As Pupilas do Senhor Reitor - Cap. 29: XXIX Pág. 205 / 332

A festa mudou súbita e completamente de carácter.

À exclamação do lavrador respondeu grande alarido na assembleia.

De todos os lados se pedia o cumprimento da lei das esfolhadas.

Cabia pois a José das Dornas fazer a primeira distribuição de abraços.

O alegre lavrador não se fez rogar.

Seguiu-se então um espectáculo eminentemente cómico. José das Dornas ergueu-se do lugar onde estava, para correr, um por um, todos os outros, com profusão de abraços, dar o exemplo de observância à lei reguladora da festa.

Todo este cerimonial foi acompanhado das gargalhadas dos espectadores e entremeado de observações jocosas do oficiante, o qual fazia valer sobremaneira o acto, graças ao génio folgazão que Deus lhe dera.

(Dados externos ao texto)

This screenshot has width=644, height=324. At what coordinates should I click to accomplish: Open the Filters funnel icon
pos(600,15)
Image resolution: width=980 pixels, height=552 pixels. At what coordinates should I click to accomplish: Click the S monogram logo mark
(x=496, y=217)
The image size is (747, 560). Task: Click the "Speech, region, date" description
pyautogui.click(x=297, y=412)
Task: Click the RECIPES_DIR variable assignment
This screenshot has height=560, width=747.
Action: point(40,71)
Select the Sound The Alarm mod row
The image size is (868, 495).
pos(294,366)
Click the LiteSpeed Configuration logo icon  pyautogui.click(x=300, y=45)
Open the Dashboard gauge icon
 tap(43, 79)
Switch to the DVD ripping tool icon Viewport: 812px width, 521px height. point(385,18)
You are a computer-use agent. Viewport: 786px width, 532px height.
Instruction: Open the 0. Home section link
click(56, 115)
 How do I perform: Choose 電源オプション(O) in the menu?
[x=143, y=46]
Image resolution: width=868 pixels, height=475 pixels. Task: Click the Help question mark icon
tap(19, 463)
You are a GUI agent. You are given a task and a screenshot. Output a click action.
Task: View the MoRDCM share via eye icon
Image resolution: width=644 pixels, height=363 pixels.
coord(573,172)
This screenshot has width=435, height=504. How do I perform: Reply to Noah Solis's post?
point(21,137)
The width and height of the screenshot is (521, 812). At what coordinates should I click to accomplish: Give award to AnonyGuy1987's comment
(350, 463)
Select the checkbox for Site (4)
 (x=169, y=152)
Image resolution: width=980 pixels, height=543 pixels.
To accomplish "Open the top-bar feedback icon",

A cada rapariga que abraçava, José das Dornas, prolongando mais o abraço, dizia com visagens e gestos, que faziam estalar de riso os circunstantes:

- Na minha idade, aos sessenta anos, só o milho-rei me podia dar destas fortunas! Ainda bem que a sorte mo trouxe às mãos.

Ao abraçar os homens, exclamava ele, com certo ar de desconsolação, comicamente expressivo:

- Que belo abraço desperdicei agora!

Passando pelos filhos, abraçou-os, dizendo-lhes:

- Rapazes, tenham paciência. Eu sei que não são destes abraços que vós quereis. Mas é lei, é lei. Os outros virão a seu tempo.

A um criado, disse, meneando a cabeça:

- Ah! maroto! Ser obrigado a abraçar-te, quando tanta vontade tinha de te apalpar de outra maneira as costas! Ora vá, que talvez te não gabes doutra.

O certo é que, depois disto, começou a animar-se a esfolhada.

As espigas vermelhas, como se atraídas pelo bom acolhimento feito à primeira, apareceram sucessivamente em diferentes mãos, e cada uma, que aparecia, dava lugar a episódios graciosos e a prolongada hilaridade.